/intro-tidyverse-2022

Course materials and website for "Introduction to Data Science with R and Tidyverse" for January 2022 Course

Primary LanguageRCreative Commons Attribution Share Alike 4.0 InternationalCC-BY-SA-4.0

Introduction to Data Science with R and Tidyverse

This repository contains all materials for the course Introduction to Data Science with R and Tidyverse, offered for GRADE Brain and other GRADE Centers at Goethe University in January 2022. Additionally, it serves the course website for students, which you can access here.

Course Objective

Most academic fields require proficiency in at least one data-centered analysis tool. For many, the R programming language has become the tool of choice.

However, the first steps in coding can be intimidating and discouraging — primarily if you have never worked with a programming language before. This course aims at providing a results-oriented, applied, and hands-on introduction to the most critical parts of a Data Science project in R. We will introduce the libraries and frameworks necessary for your analysis and focus on teaching you the implementation and application of those tools with small examples that you can work on yourself.

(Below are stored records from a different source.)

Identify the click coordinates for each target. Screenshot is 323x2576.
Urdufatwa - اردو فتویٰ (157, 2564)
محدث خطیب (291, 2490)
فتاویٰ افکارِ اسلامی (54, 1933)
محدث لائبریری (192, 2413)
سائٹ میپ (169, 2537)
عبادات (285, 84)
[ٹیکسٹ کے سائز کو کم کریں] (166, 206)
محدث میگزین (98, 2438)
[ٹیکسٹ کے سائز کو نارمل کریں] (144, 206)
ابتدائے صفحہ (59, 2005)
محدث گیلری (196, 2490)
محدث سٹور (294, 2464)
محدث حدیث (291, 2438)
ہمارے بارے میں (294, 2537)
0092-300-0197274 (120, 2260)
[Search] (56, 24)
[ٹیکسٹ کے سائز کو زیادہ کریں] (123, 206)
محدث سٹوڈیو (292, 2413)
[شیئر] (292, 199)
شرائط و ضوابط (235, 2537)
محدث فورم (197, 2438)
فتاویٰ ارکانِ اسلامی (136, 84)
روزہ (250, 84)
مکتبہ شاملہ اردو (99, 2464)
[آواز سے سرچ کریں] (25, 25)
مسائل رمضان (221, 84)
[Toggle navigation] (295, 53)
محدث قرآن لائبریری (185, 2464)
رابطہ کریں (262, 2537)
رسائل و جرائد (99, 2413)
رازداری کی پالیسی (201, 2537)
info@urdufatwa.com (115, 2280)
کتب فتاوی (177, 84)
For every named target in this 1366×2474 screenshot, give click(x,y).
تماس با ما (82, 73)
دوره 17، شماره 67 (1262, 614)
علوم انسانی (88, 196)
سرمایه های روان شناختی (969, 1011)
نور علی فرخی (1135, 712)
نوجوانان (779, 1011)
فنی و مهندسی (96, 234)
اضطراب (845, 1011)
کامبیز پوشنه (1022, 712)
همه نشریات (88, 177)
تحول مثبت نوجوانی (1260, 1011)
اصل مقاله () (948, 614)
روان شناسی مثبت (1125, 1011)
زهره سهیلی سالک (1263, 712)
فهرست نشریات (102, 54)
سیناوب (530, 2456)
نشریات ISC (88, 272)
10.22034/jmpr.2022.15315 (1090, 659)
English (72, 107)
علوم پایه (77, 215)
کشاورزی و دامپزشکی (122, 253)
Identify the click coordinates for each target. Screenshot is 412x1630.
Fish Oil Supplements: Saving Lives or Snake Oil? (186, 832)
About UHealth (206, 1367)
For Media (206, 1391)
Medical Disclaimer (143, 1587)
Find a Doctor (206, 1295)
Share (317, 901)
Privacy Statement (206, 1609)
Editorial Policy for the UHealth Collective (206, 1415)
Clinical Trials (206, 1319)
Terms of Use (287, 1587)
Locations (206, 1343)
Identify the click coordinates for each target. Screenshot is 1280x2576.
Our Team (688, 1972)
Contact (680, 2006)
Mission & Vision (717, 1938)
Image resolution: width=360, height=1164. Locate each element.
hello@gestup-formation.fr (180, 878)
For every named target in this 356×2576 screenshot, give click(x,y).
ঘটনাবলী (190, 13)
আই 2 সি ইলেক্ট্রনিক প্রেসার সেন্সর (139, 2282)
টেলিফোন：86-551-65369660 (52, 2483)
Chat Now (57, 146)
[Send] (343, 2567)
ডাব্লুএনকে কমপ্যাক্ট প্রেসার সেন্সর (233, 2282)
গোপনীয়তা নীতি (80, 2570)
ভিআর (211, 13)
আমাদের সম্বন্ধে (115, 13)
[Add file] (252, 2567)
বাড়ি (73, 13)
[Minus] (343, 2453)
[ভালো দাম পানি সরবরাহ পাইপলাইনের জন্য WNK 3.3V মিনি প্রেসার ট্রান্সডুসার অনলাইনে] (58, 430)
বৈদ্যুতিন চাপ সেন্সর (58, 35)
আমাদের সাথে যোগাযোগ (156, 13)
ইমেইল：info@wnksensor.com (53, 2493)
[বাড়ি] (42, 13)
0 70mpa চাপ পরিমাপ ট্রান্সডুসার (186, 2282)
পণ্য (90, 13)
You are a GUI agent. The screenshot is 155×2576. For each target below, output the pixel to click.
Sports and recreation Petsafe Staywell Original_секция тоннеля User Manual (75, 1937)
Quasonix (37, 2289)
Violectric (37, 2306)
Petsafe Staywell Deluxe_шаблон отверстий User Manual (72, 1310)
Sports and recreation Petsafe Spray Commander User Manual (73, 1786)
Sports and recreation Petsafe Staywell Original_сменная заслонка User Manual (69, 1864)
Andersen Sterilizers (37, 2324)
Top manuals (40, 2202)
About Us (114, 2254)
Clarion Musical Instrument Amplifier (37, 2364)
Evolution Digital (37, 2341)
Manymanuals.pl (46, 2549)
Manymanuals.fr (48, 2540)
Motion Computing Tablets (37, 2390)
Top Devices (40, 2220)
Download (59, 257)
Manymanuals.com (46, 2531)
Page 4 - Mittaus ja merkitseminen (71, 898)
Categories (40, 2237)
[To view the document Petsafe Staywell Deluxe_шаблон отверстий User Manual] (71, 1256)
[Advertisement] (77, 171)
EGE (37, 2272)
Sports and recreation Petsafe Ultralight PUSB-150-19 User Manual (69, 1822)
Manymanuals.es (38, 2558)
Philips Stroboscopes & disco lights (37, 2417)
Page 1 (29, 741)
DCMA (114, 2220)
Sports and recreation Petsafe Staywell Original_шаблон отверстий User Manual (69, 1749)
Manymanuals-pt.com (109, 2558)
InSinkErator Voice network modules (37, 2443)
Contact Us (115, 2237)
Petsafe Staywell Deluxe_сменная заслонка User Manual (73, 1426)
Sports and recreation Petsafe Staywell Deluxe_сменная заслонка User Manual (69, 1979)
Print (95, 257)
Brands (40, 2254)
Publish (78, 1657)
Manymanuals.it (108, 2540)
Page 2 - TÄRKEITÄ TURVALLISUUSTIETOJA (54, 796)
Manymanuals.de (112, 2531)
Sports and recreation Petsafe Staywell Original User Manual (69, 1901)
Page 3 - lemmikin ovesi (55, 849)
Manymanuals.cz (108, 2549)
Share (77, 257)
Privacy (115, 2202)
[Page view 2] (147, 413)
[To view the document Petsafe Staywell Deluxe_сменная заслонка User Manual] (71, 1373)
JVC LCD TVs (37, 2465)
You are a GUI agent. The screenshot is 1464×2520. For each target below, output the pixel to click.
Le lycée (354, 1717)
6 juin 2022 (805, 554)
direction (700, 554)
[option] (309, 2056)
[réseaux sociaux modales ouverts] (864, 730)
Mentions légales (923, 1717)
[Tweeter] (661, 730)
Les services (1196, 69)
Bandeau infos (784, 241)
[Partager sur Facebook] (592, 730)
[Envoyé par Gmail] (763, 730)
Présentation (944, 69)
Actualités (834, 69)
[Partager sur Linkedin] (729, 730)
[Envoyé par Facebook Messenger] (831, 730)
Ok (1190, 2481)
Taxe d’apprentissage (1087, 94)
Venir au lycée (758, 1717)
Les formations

Our goal is to show you the scope of possibilities within R and leave you with the impression that you can confidently implement your empirical projects in R. We will focus on the Tidyverse ecosystem, a consistent and intuitive framework for building your data analysis from start to finish. After completing this course, you will know how to apply the essential Tidyverse tools for everyday Data Science tasks in R — primarily data wrangling, data visualization, and communicating results.

Course Description

This course aims at beginners who are either completely new to R as a programming language and/or want to learn about the Tidyverse ecosystem. The course is structured in the following way:

Introduction to the Tidyverse

  • Reading data into tibbles with readr and a short primer on data types
  • Plotting with ggplot2: aesthetics, geoms and the grammar of graphics
  • Data wrangling with dplyr: mutate(), select(), filter(), group_by(), summarize(), …_join(), pipe-operator
  • Communicating your analyses with RMarkdown in a reproducible way

Short primer on modeling with R

  • Univariate and multivariate linear regression with lm()
  • Visualizing regressions with ggplot2

Next steps on your journey with R

We will not cover deeper statistical or theoretical concepts in this course, as the focus will lie on applied coding.

Methods

The course will alternate between short introductions to a concept or method and small do-it-yourself coding exercises. In between the three sessions, you are encouraged to work on provided exercises that further deepen your understanding

Conditions

  • No prior coding experience needed. This is a beginner-friendly course. You are also more than welcome to participate if you have experience in R but want to learn more about the Tidyverse.
  • An RStudio Cloud account. Since we do not want to waste precious course time on the technical setup, we will use the RStudio Cloud as a simple and already set up development environment. We will send out detailed instructions and an invitation link in advance.

Trainers

In the last three years, your trainers have developed and taught TechAcademy’s Data Science with R program at Goethe University. They use Data Science methods and R on a daily basis in their academic and non-academic jobs.

  • Lukas Jürgensmeier, M.Sc., PhD Student in Quantitative Marketing and Member of the Executive Board at TechAcademy e.V.
  • Lara Zaremba, M.Sc., Trainee Data Science at the European Central Bank and R Teacher and Course Designer at TechAcademy e.V.
  • Karlo Lukic, M.Sc., PhD Student in Quantitative Marketing, R Teacher and Course Designer at TechAcademy e.V.